> _PASSAGE_
This also posed a huge challenge to the government as fears were that the government might not be able to raise enough funds to pay maturities in October.

Also, Ghana is considering a debt restructuring program to ensure that its debts are sustainable and is able to secure funding from the IMF; however, when this happens, domestic investors may lose some part of their investments.

The question, “What should we do with our money” has become a very common phrase in recent times. Even though it cannot be an assured route to take considering the rate of the economy’s meltdown, here are a few options to choose from.

1. Treasury bills

Treasury bills have been known to be one of the safest forms of investment. Even though its interest rates are relatively lower, its yields are attractive to investors. Normally the rates are higher than inflation rates; therefore, investors have their returns secure.

At the current inflation rate of 37.2%, investing in Treasury bills will result in negative returns because interest rates are pegged below the inflation rate.

However, if you keep your money without any investment, inflation will still affect its value; therefore, investing in treasury bills may result in a loss of about 6 to 7%, whiles keeping your money will result in a 37.2% depreciation or even more.

2.Invest in an asset

Prices of goods and services keep increasing hourly and daily. It is advisable to convert liquid assets to fixed assets. These assets’ value will appreciate with time. With that, you may decide to sell it off and make your money back with a higher value when the economy stabilizes.

3.Keep a portion of your money in hand

Experts have advised that it is somewhat safer to keep a portion of your money in hand instead of keeping them in the bank. They explain that if Ghana’s economic situation persists, banks may be forced to enforce a withdrawal cap on withdrawals, and this may not be good for customers.

4.Buy a foreign currency

Even though increasing demand for foreign currencies is resulting in the constant depreciation of the cedi, you can decide to be “selfish” and buy some dollars or pounds to at least retain the value of your money.

5.Stock up (groceries, food, clothes, dresses, drugs etc)

Food prices especially have more than doubled this year and are expected to continue on the upward spree until some stabilization is achieved.

If you have some money currently, it is advisable to buy food in excess and shop for things that you may need in the next few months, especially essential needs.

6.Invest in a ‘necessity’ business

In the next three months, before the end of the year and the receipt of IMF support, investing in a business that provides a good or service of necessity will keep you afloat. Ensuring that you have a steady and secured source of income will reduce the pressure in the long run.

> _TO DO_
In the passage on protecting money during Ghana's economic downturn, why do experts consider it safer to keep some money in hand rather than in the bank? Reply in one to three sentences.

> _DATA_
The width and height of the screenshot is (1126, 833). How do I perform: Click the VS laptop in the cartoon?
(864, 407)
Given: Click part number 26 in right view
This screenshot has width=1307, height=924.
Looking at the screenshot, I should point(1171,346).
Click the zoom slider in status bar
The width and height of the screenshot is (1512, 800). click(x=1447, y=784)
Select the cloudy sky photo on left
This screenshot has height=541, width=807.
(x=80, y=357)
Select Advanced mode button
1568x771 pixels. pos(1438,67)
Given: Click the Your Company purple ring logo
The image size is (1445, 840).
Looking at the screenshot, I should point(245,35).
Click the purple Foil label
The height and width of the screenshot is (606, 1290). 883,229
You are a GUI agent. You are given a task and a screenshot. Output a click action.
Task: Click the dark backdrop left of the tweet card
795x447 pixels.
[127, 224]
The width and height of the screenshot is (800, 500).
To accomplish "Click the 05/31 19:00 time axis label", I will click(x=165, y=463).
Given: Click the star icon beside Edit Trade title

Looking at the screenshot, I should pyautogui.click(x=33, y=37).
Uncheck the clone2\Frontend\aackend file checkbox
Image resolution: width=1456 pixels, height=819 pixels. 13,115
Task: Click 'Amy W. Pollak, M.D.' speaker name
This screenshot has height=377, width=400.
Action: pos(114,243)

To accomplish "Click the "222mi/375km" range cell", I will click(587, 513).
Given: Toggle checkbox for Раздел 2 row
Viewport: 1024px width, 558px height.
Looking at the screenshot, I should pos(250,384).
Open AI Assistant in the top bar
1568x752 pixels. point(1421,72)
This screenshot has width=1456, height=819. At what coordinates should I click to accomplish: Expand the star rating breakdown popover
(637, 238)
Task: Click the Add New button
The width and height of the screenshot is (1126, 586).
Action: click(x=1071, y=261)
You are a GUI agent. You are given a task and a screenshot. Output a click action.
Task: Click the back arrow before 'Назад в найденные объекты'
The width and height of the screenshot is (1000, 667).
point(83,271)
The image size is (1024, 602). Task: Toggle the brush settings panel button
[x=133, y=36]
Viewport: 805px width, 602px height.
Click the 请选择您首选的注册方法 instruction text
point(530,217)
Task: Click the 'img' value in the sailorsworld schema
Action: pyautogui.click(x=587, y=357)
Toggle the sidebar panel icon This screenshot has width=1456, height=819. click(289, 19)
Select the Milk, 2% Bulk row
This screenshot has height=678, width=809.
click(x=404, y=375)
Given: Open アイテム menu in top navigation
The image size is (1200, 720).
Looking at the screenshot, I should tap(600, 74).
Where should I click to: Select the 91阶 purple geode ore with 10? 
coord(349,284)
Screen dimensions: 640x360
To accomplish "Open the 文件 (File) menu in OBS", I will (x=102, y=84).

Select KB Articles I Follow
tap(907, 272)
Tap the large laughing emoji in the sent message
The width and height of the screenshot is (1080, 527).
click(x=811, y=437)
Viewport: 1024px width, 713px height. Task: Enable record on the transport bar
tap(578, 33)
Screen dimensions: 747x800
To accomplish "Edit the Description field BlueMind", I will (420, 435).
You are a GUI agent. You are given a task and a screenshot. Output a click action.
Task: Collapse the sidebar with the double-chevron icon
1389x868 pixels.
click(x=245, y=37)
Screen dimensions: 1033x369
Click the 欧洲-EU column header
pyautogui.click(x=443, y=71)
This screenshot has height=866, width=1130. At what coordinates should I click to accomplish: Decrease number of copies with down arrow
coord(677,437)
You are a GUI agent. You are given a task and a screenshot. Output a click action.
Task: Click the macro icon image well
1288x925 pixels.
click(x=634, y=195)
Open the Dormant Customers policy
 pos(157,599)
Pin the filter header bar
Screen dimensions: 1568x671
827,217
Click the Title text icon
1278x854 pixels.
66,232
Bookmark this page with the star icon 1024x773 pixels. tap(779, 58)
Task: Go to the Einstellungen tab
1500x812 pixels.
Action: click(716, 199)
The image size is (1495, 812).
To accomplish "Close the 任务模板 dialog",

> _FINISHED EXERCISE_
Experts explain that if Ghana's economic situation persists, banks may be forced to put a cap on withdrawals. Because such a limit would not be good for customers, keeping a portion of one's money in hand is seen as somewhat safer.